The Killing Saga takes places across several locations in Europe.

In The Killing Complex, the location isn’t stipulated, and that’s for a reason. Firstly, Cassie doesn’t know where she is, so why should the reader? Secondly, it doesn’t really matter. She’s indoors, in a cage, for the entire novel. Thirdly, she is lost – literally, spiritually, mentally – so pinning her to somewhere in the world is contradictory.

In the Killing Shield, Cassie begins to find her humanity again, so she becomes a little less lost and finds out that Stefan’s home is on a new Scandi island, which was formed “after the floods”. With rising temperatures, I felt that the super rich would start to set up further north, where temperatures were more bearable. This is a fun bit of dystopian climate change, alongside the evacuation of “hot-spots” in Australia and the “heat storms” in England that Cassie was hoping to proof her house against. Again, some of these points started to feel less creative as the years went on and the world seemed to crumble.
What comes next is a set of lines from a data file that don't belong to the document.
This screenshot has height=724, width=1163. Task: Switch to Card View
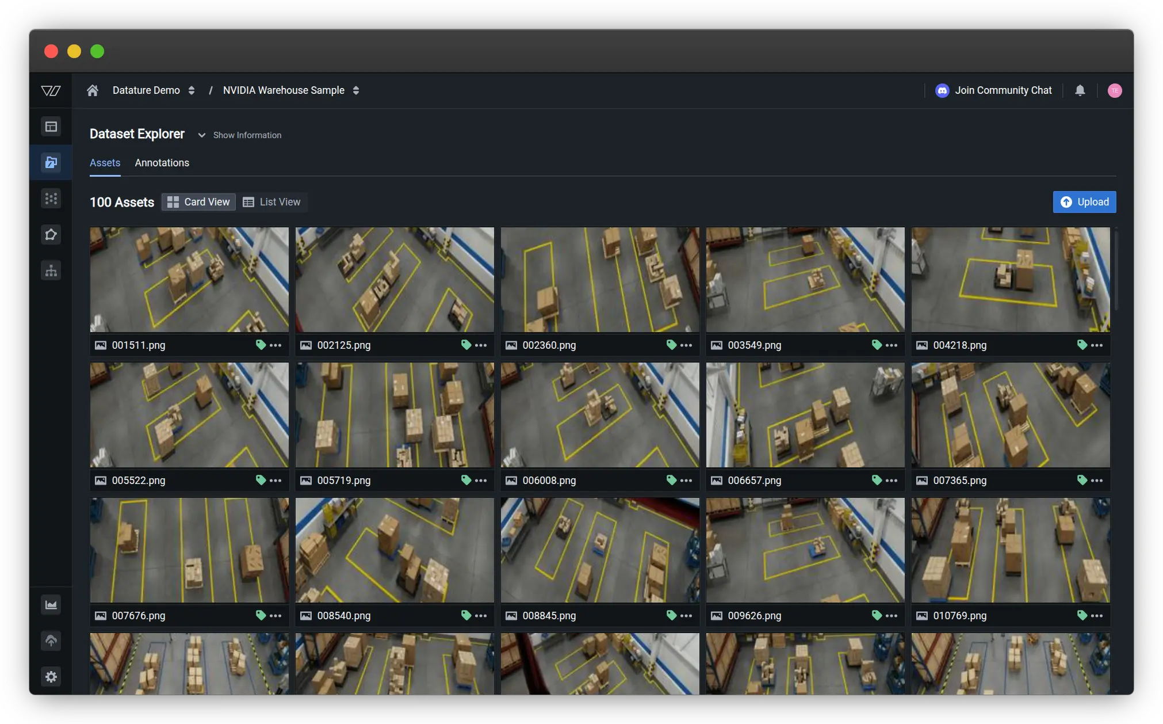pyautogui.click(x=198, y=202)
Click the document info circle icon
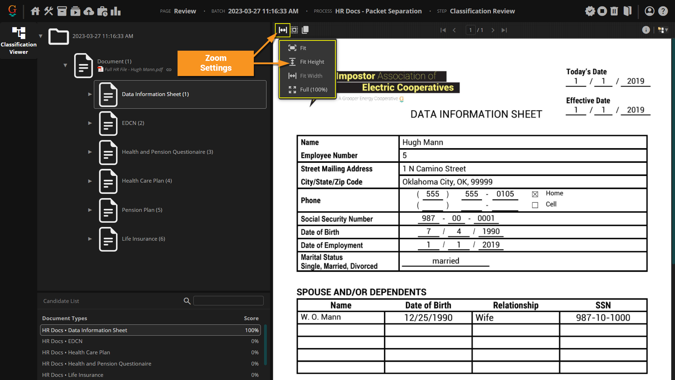The height and width of the screenshot is (380, 675). coord(646,30)

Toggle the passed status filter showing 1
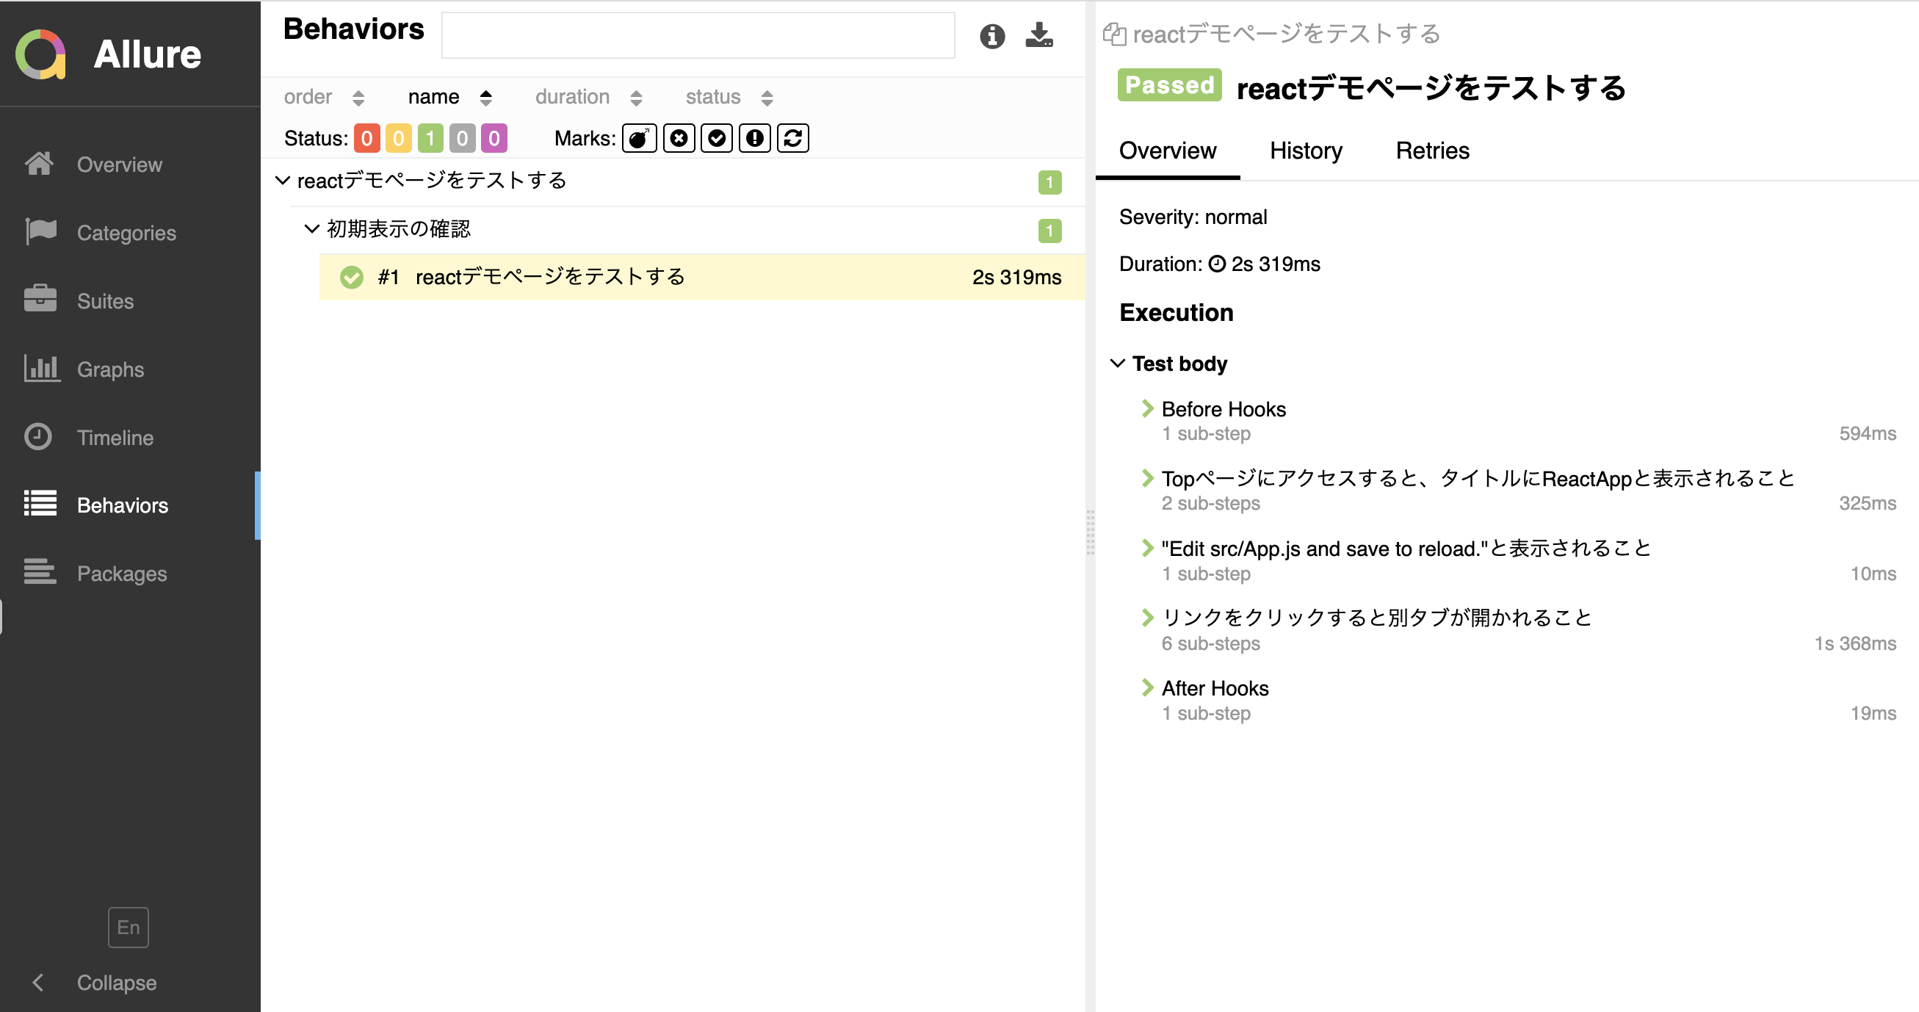point(429,138)
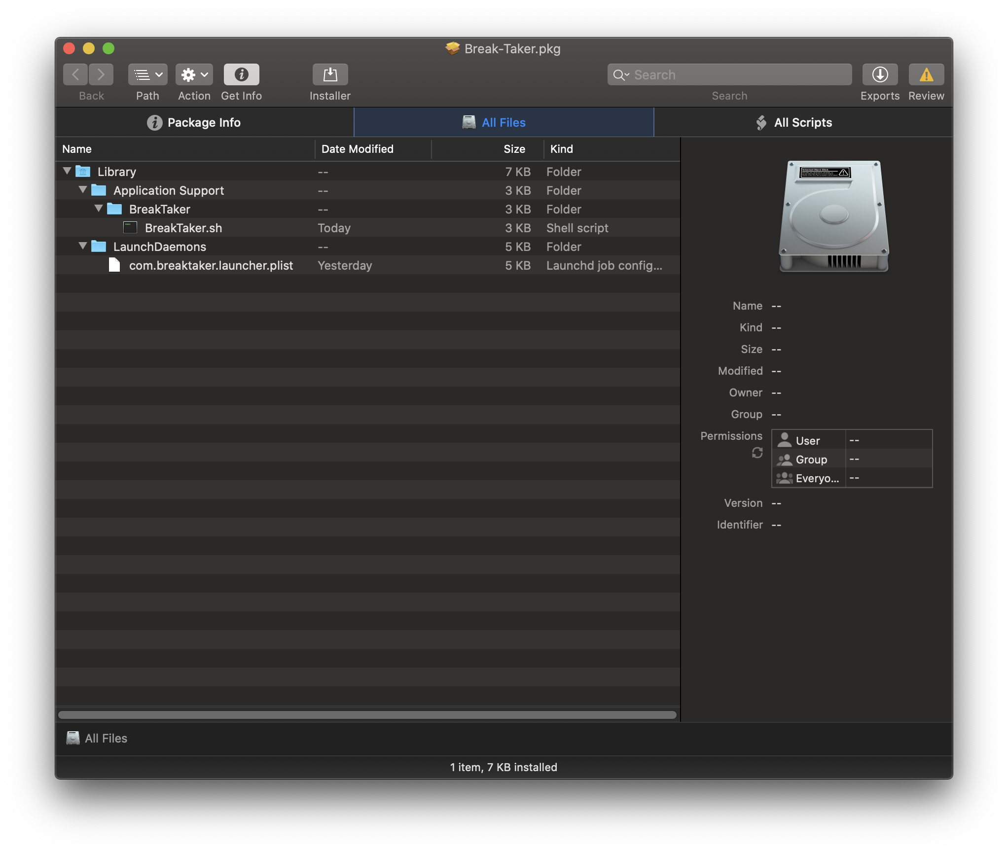The height and width of the screenshot is (852, 1008).
Task: Select the BreakTaker.sh file
Action: (183, 228)

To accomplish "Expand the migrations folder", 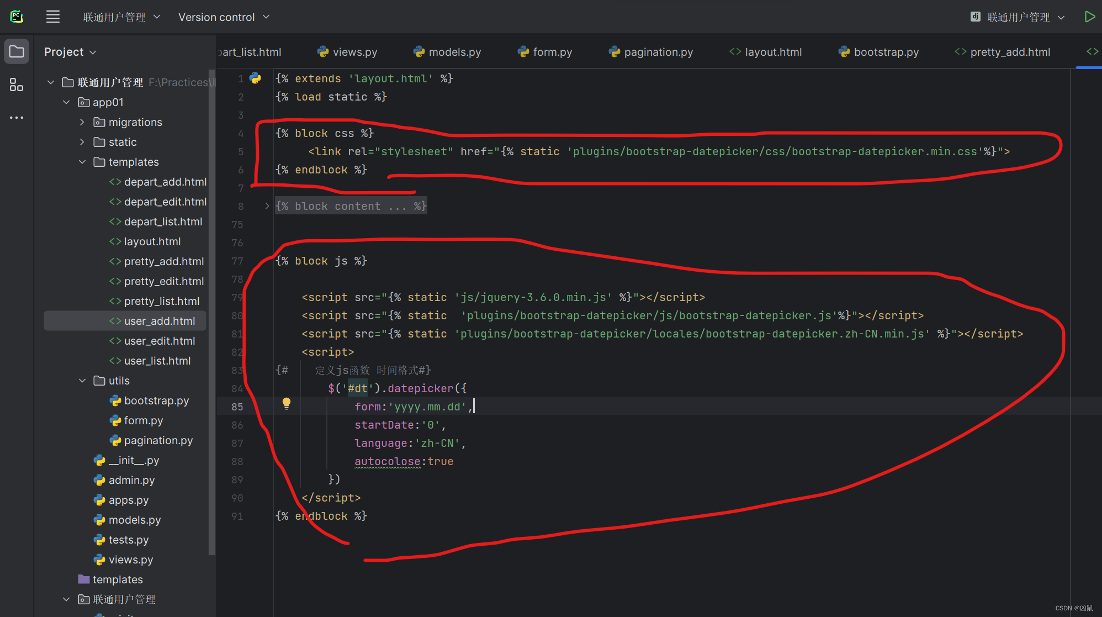I will [82, 122].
Finally, Redemption takes Cassie to Bavaria. This specific location is for two reasons. Firstly, so that she and Thomas can have their beers in Germany. And secondly, because I have been there. Indeed, I have photographs of myself up a particular mountain during my own European travelling adventure in my early twenties. The mountain was called “Wank” and most photos feature my friends and I grinning like the English idiots we were in front of all of the signs. To place Cassie amid Wank mountain was utterly irrelevant to the plot, but a source of great and personal amusement.

The nationalities of her companions might feel a little… vague. Thomas is American. Esme is Australian. But many others have “local accents”. What the hell does this really mean? Well, the narrative is anchored to Cassie, and she has a painfully English knowledge of geography. She can pinpoint the obvious (although – fun fact – she thinks Hank is Australian when actually he’s from New Zealand) but is inept at the countries she has limited experience with. Natasha is a mystery (her mother is from Ethiopia, her father India), Stefan and Dana an unknown (and this is undefined – I don’t want to piss off a specific dictator but there’s plenty to base them off). And other languages are simply ones “that Cassie doesn’t understand”.

So the vague geography of the series is simply a clever literary choice, and in no way a reflection of my own very limited knowledge.